Wednesday, June 15, 2016
Wisdom Wednesday: Crataeva
This Ayurvedic herb is native to India and Bangladesh. It comes from the varuna tree which grows to a height of 50 feet. It is frequently grown around the temples of India. Although the leaves, bark and root bark all have medicinal uses, I am only familiar with the therapeutic properties of the bark.
Traditionally, Indians have been using this tree for several centuries to help discharge surplus water from the body as well as to invigorate the functions of the liver. The bark contains lupeol, a chemical that neutralizes enzymes associated with BPH (benign prostatic hypertrophy). In addition, crataeva also possesses diuretic and stimulant (tonic) features.
In Hindi, varuna is known as ‘barun’ but it is also called three-leaved caper from the dense canopy the leaves provide. In fact, when I was searching for a source of crataeva as a single herb, I keep reaching dead ends until I searched for varuna.
For many years I have used crataeva in combination with other herbs for UTI (urinary tract infection), kidney stones, gout, and BPH. However, it was my interest in the tonic qualities of this herb that sent me on a quest to find the pure herb.
This tonic effect is most apparent on the bladder but it effects all smooth muscle. So you might have guessed that I now use it to treat urinary incontinence. Obviously, in the absence of UTI, kidney stones, etc., I did not want to use the herbal combinations specifically designed for those purposes and regardless, the dosage is too low.

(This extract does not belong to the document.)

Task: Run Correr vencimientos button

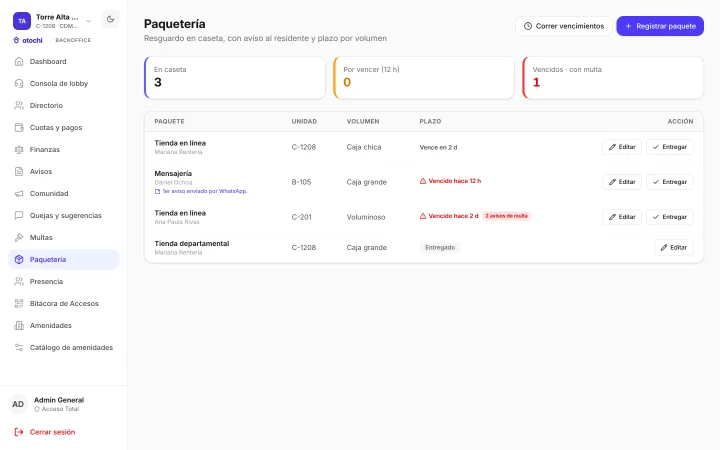Action: (x=564, y=26)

Crataeva is contraindicated in pregnancy but has been used to stimulate the onset of labor (uterine contraction). I also would refrain from using this herb in any patient with a history of AF (atrial fibrillation) or spastic colitis. All these tissues are smooth muscle rather than skeletal (voluntary) muscle. I do have a new patient with bowel incontinence and I would like to add this herb to their nutritional protocol if QA (Quintessential Application) testing indicates it might be helpful.
Initially, I found it as a wild crafted bulk powdered herb from India. Recently I found a liquid extract (Ayurvedic method) from Oregon. You know Oregon, the place where anything goes – smoke pot, assisted suicide, even naturopathy is legal there! It is a high quality product that rivals the liquid extracts I order from Australia. I know the Australians use crataeva as a common herb in their arsenal. However, its popularity in the U.S. is not high enough to warrant importation. Unfortunately, this is true of several important herbs.
Bladderwrack is no longer available from Australia due to lack of popularity. Black Cohosh is readily available, but not its cousin, Blue Cohosh. Combining these two herbs can work wonders in stubborn hot flash cases. Corydalis is another herb that I purchase in from Oregon as so few herbalists use this product.
The Bottom Line:
Crataeva is an effective herb in the treatment of a variety of urinary tract issues. However, its ability to strengthen smooth muscle contraction of the bladder is the benefit that most intrigues me. If you suffer from urinary incontinence, please seek the advice of a qualified herbalist and ask about crataeva/varuna/barun/three-leaved caper.